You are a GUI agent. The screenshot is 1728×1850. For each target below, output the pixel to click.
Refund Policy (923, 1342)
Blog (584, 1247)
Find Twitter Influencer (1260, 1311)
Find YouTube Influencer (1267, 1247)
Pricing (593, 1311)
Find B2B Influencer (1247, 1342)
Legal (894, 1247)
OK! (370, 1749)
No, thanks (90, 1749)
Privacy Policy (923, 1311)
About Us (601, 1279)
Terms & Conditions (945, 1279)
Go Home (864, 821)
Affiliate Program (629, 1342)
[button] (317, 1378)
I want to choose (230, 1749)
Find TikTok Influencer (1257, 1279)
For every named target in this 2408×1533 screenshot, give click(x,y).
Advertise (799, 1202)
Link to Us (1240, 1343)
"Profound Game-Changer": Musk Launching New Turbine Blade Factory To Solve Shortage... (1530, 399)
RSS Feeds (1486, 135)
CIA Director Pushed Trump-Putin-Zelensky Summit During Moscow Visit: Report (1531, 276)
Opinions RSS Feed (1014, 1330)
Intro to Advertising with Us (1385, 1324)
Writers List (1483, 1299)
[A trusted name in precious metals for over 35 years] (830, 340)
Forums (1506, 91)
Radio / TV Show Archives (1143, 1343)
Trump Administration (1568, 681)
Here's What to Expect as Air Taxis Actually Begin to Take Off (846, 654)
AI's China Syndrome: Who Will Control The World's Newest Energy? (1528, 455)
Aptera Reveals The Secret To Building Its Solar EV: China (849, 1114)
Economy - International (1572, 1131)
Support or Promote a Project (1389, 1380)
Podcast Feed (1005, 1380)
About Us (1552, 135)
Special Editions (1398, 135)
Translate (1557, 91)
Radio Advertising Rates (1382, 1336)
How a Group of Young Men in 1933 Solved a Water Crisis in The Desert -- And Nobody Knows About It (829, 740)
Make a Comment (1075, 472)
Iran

*****

● PROBLEM TO WORK ON
Put down all the data once more, exactly as it appears above.

● EXERCISE RESULT
You are a GUI agent. The screenshot is 1728×1850. For each target below, output the pixel to click.
Refund Policy (923, 1342)
Blog (584, 1247)
Find Twitter Influencer (1260, 1311)
Find YouTube Influencer (1267, 1247)
Pricing (593, 1311)
Find B2B Influencer (1247, 1342)
Legal (894, 1247)
OK! (370, 1749)
No, thanks (90, 1749)
Privacy Policy (923, 1311)
About Us (601, 1279)
Terms & Conditions (945, 1279)
Go Home (864, 821)
Affiliate Program (629, 1342)
[button] (317, 1378)
I want to choose (230, 1749)
Find TikTok Influencer (1257, 1279)
For every named target in this 2408×1533 screenshot, give click(x,y).
Advertise (799, 1202)
Link to Us (1240, 1343)
"Profound Game-Changer": Musk Launching New Turbine Blade Factory To Solve Shortage... (1530, 399)
RSS Feeds (1486, 135)
CIA Director Pushed Trump-Putin-Zelensky Summit During Moscow Visit: Report (1531, 276)
Opinions RSS Feed (1014, 1330)
Intro to Advertising with Us (1385, 1324)
Writers List (1483, 1299)
[A trusted name in precious metals for over 35 years] (830, 340)
Forums (1506, 91)
Radio / TV Show Archives (1143, 1343)
Trump Administration (1568, 681)
Here's What to Expect as Air Taxis Actually Begin to Take Off (846, 654)
AI's China Syndrome: Who Will Control The World's Newest Energy? (1528, 455)
Aptera Reveals The Secret To Building Its Solar EV: China (849, 1114)
Economy - International (1572, 1131)
Support or Promote a Project (1389, 1380)
Podcast Feed (1005, 1380)
About Us (1552, 135)
Special Editions (1398, 135)
Translate (1557, 91)
Radio Advertising Rates (1382, 1336)
How a Group of Young Men in 1933 Solved a Water Crisis in The Desert -- And Nobody Knows About It (829, 740)
Make a Comment (1075, 472)
Iran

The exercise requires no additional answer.